When you want to choose between a short term and a long term FD, then you should understand both deeply before selecting one. A long term FD is similar to that of a regular fixed deposit, and it offers higher liquidity and returns. Whereas, a short term FD involves investing a fixed sum and growing it for a shorter tenure. Short term FDs are ideal when you want the money back again within a short period.
Short term fixed deposits have tenures ranging from 7 days to 2 years, whereas a long-term one is more than two years and is suitable for long term goals. According to your financial goals and needs, you can plan your fixed deposit maturity for ensuring liquidity.
Understanding the benefits and features of a short-term and long-term fixed deposit will help you in picking the one that will best please you:
Here are the features and benefits of short term fixed deposits that you should understand before getting one:
The interest that you gain on a fixed deposit comes under taxable income. You can make sure to avoid tax by splitting up your interest less than Rs.40,000 each financial year in a particular financial institution. Though you choose short term or long term fixed deposit, the capital amount will be the same. But it would help if you calculated the interest accumulation according to the rate the financial provider offers.

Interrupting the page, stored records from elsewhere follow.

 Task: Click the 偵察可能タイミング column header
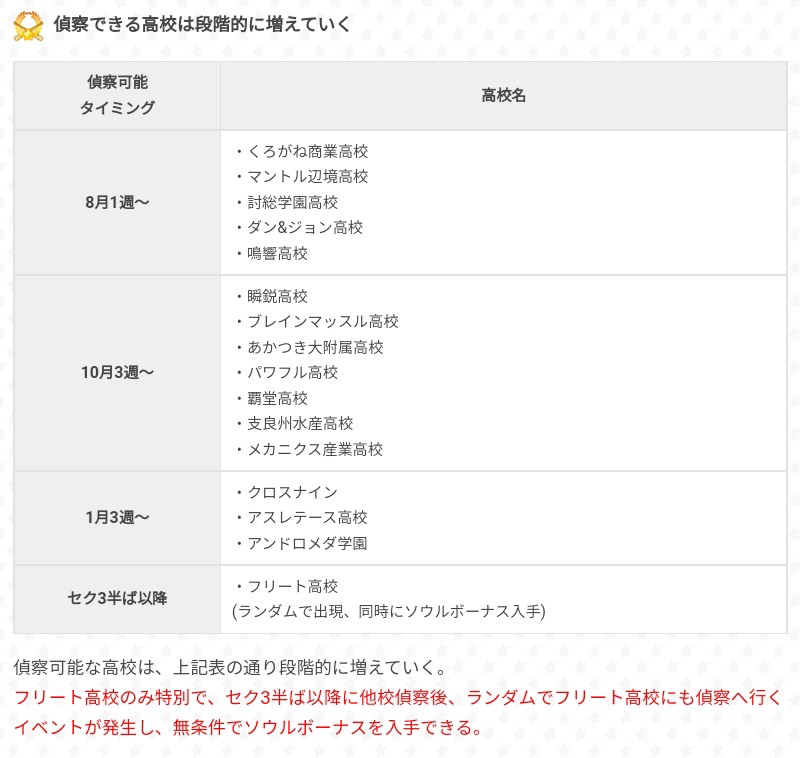(x=117, y=95)
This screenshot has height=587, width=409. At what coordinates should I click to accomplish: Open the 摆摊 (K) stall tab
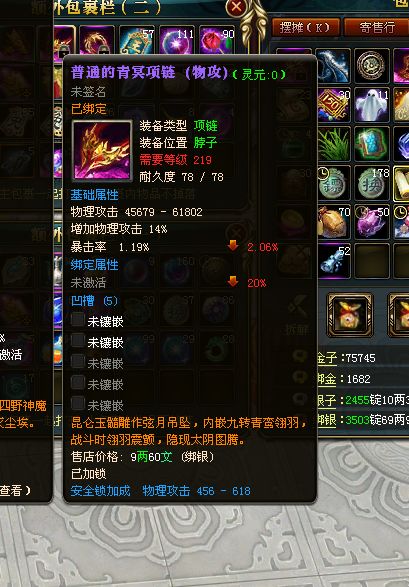click(306, 27)
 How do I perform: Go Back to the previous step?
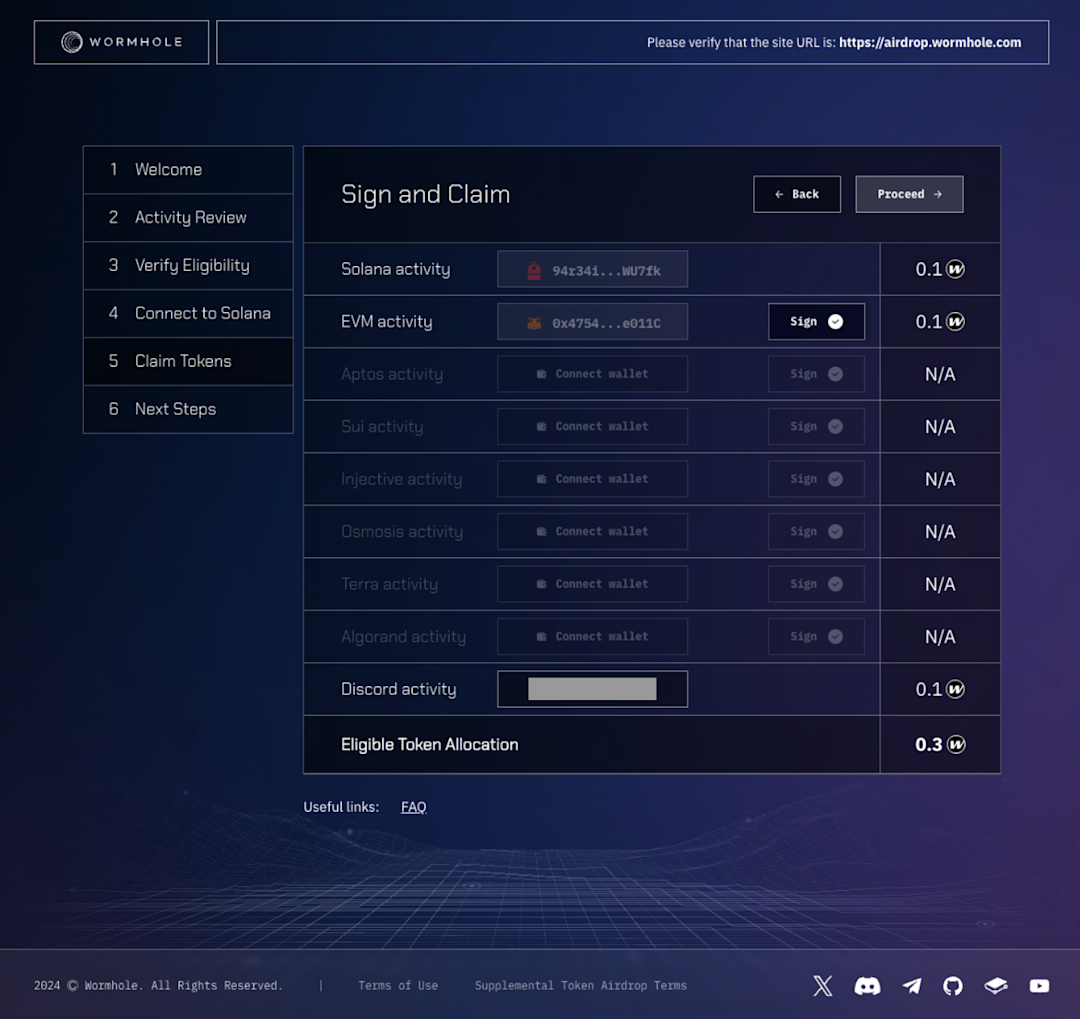tap(797, 194)
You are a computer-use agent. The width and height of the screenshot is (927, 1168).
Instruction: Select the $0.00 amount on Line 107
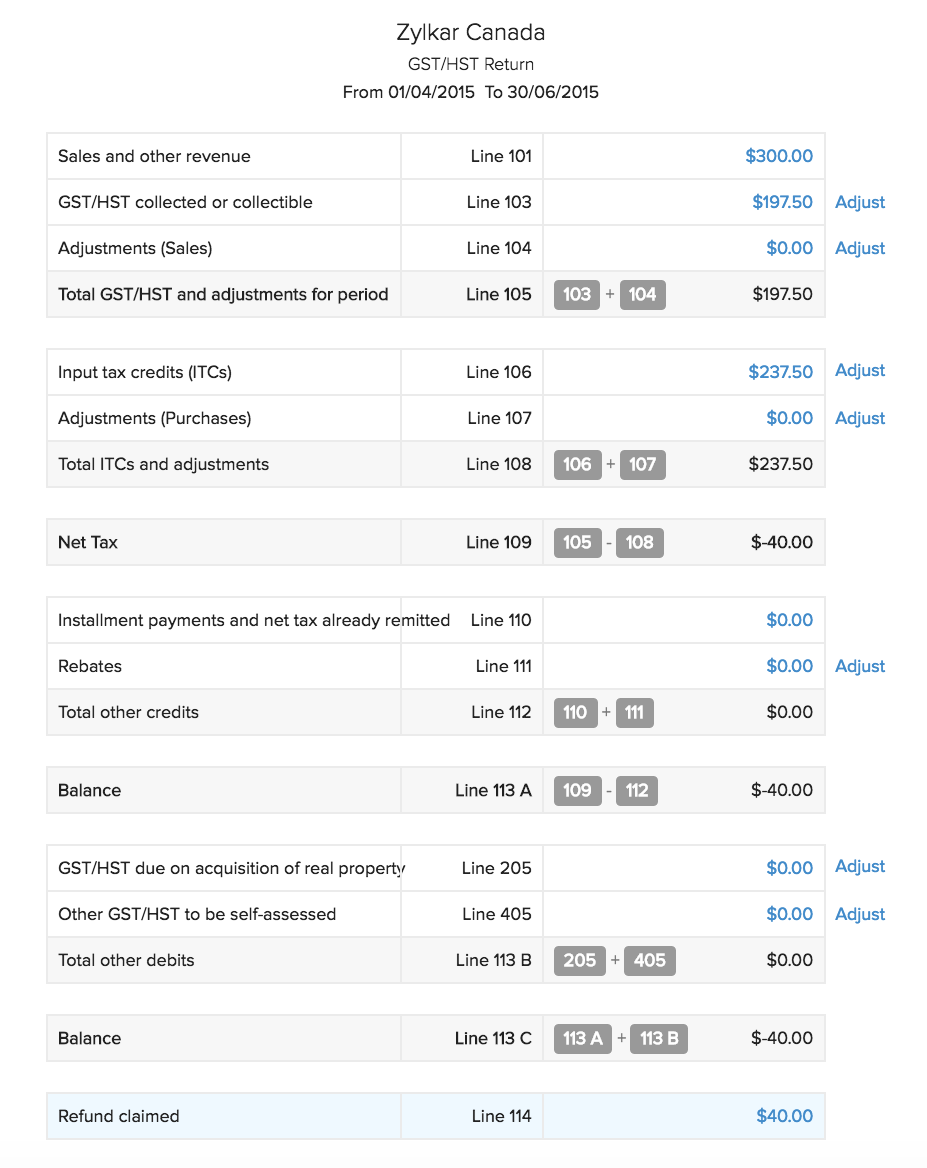[x=789, y=418]
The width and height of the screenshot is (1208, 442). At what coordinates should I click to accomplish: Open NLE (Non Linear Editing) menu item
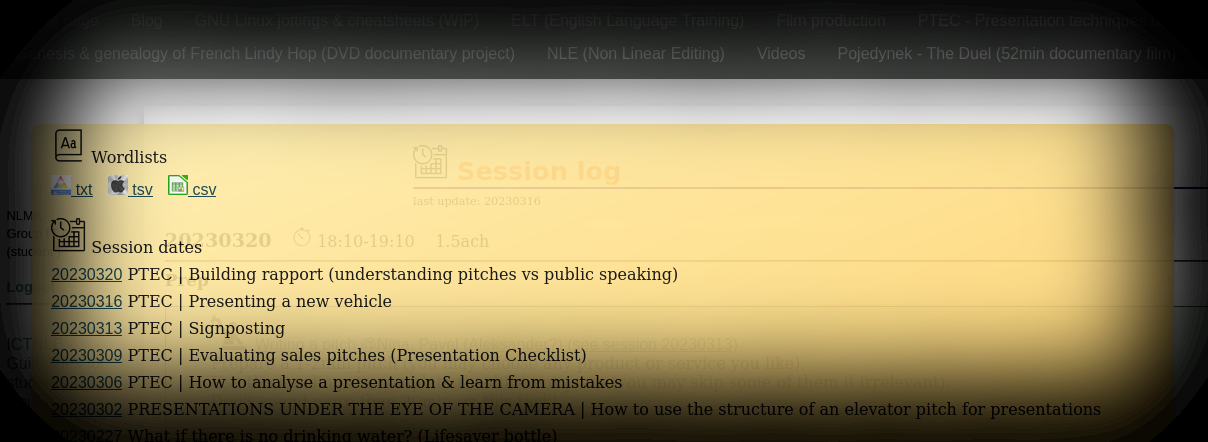coord(635,54)
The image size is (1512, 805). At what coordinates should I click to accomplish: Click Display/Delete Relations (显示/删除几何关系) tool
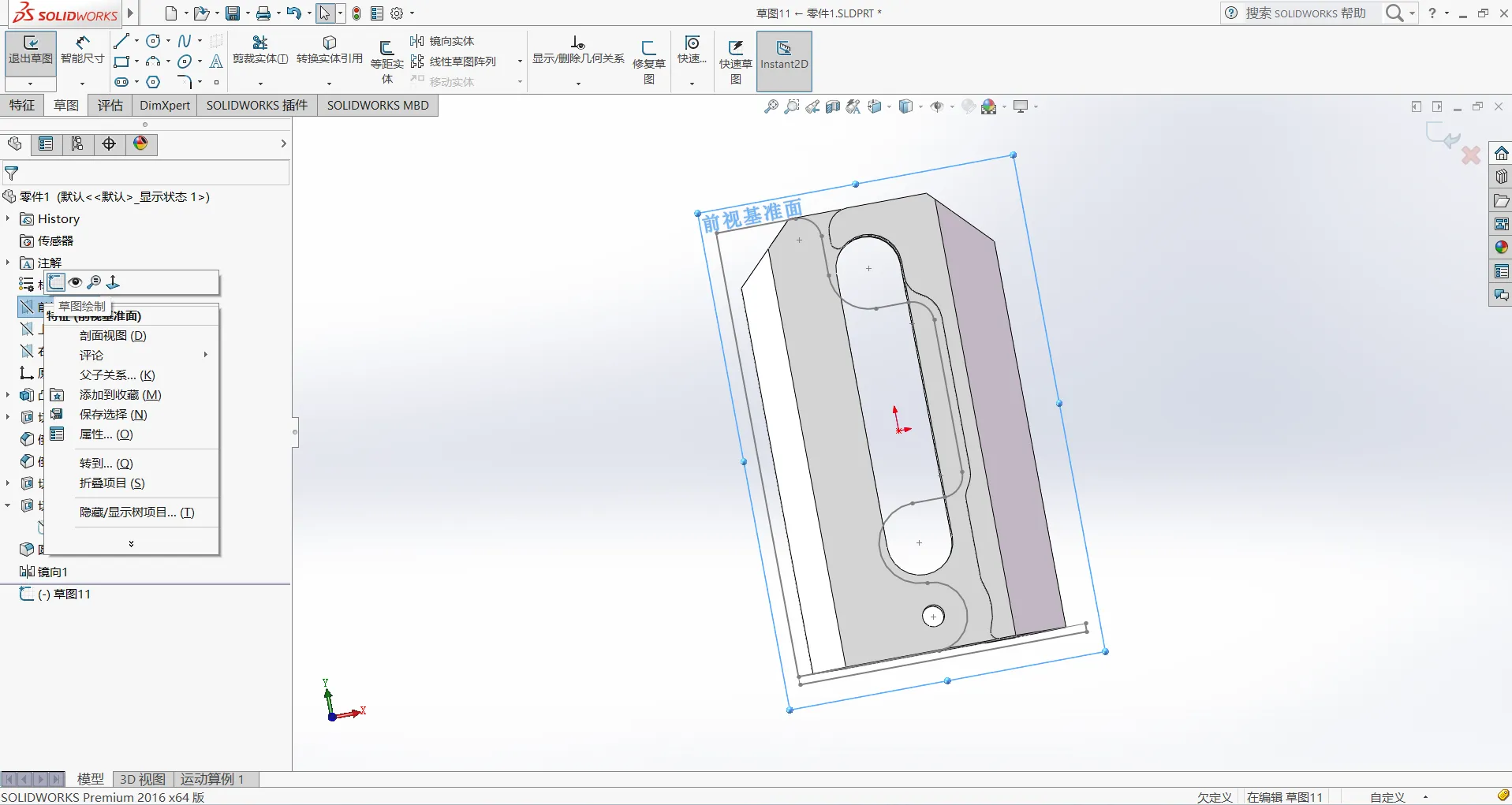click(x=577, y=50)
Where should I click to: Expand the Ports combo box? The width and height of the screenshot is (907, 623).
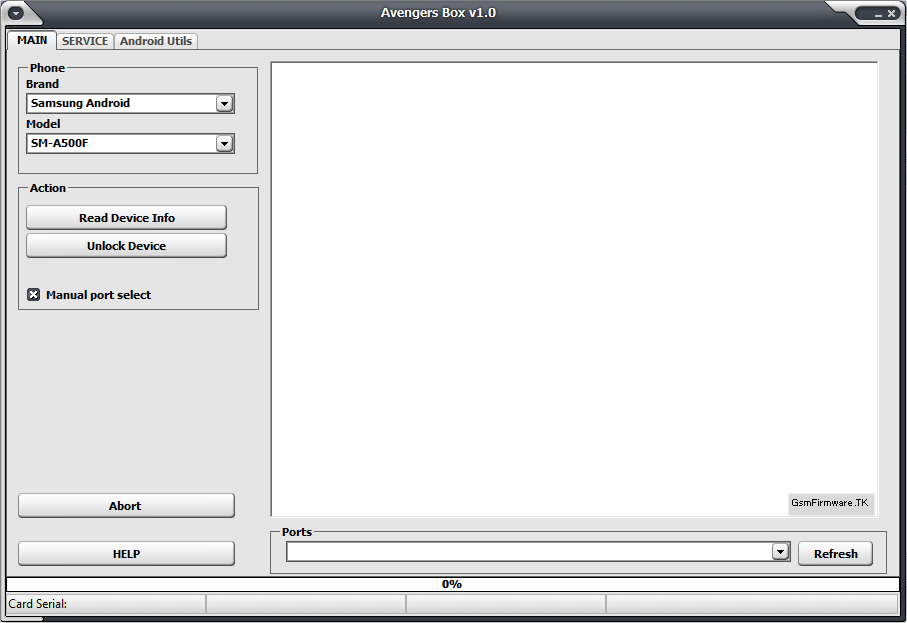[x=780, y=550]
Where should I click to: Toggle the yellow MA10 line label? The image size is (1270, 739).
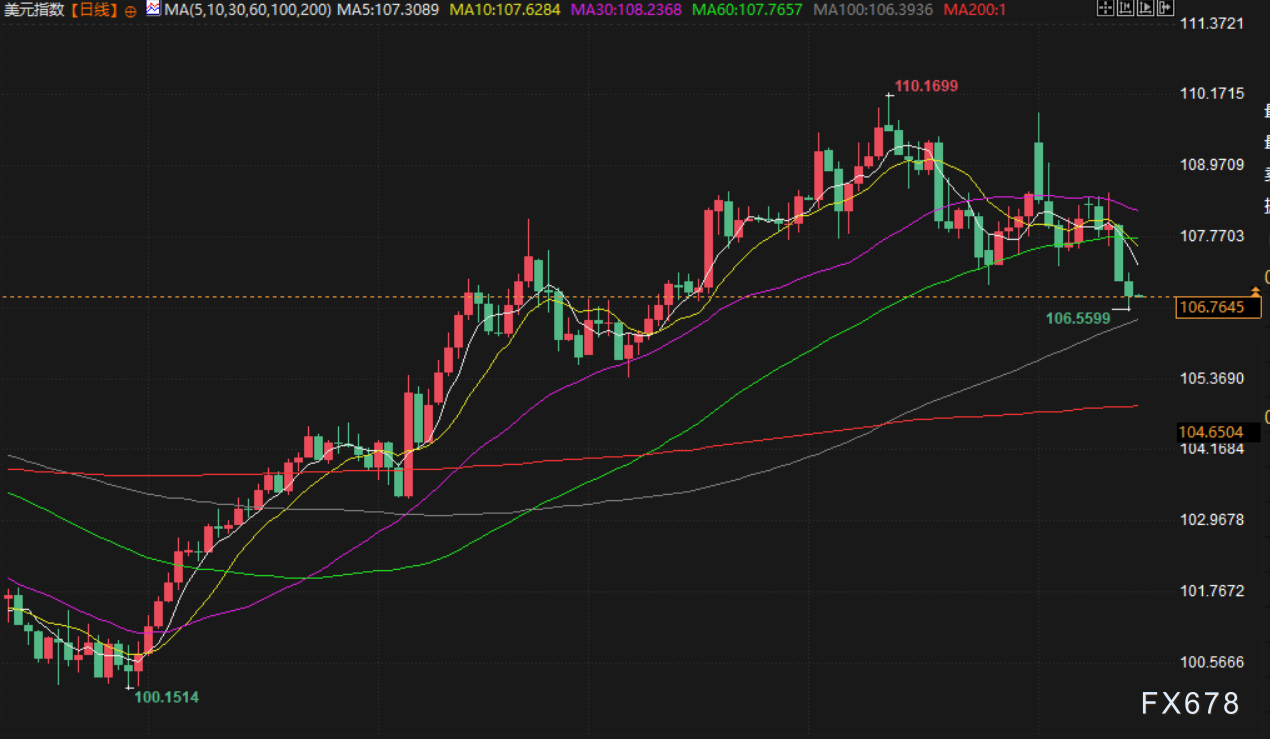point(505,10)
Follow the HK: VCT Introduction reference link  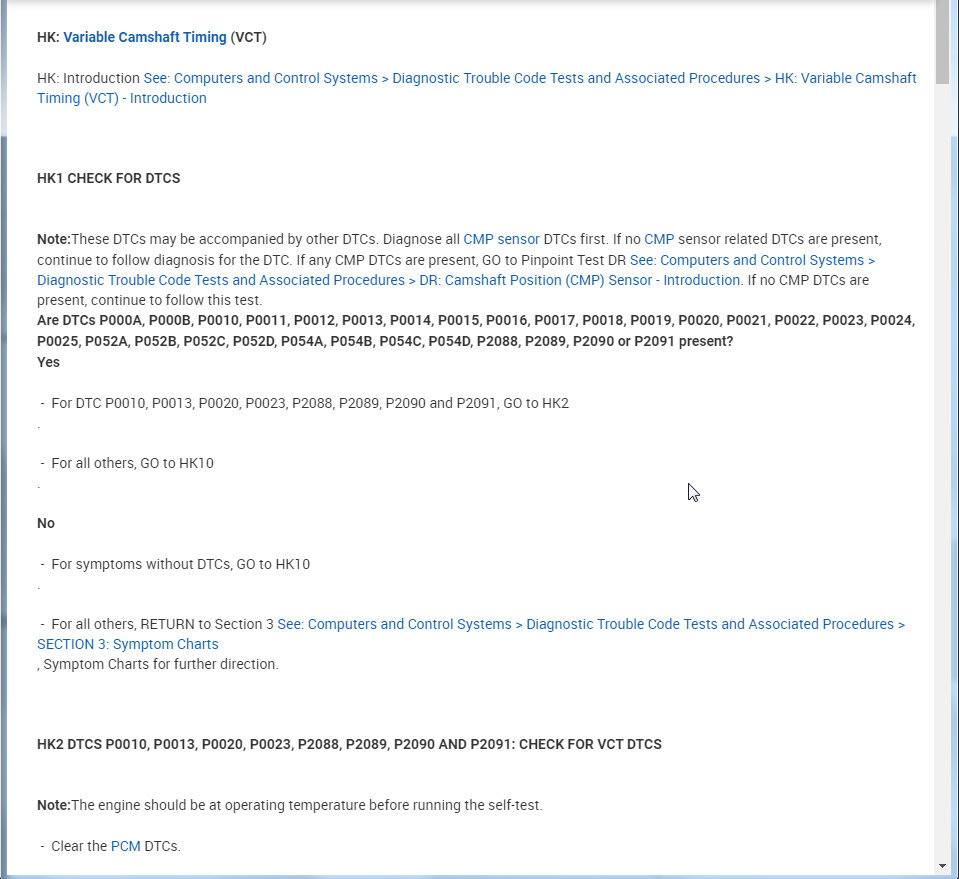click(530, 78)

When you split and invest your fixed deposits, and make sure to get a different maturity period and confirm it doesn’t cross the Rs.40,000 limit. With this method, you can get rid of the unnecessary tax on your fixed deposit by submitting form 15G/H.
Both short term and long term fixed deposits use solid financial planning that makes it successful. When you want a lump sum after 1.5 years, but you don’t want to keep the money idle till then, then you can choose for a fixed deposit with the tenure. In those cases you cannot select a long term fixed deposit, you should go for a shorter tenured one.
When there is a long term fixed deposit, and the interest rates fall during the tenure, your interest rate will be constant through your tenure. Even though you plan on renewing your short term fixed deposit, the interest rate drop will affect you. It will reduce your earning to a greater extent.
You can opt for a five-year tax-saving fixed deposit when you are sure you won’t need that money for five years. The lock-in period for a saving fixed deposit will be five years before that you cannot withdraw your fixed deposit.
Both long and short term FD is a combination that will keep your liquidity intact by doing short-term FDs on frequent intervals. Else you can directly go for an auto-renewal option to make it very easy for you. When you have a few long-term FDs that will mature 3 to 5 years from now, then you will have the liquidity you need.
You can either reinvest or use the liquidated amount to get more benefit out of it. When you split and invest, it will help you in making sure you aren’t breaking your fixed deposit and lose the precious interest-earning that comes along with it. A combination of both short and long-term investment can help you in the long run through all your financial planning. Proper planning will act as a backbone to help you gain more with your investment choices.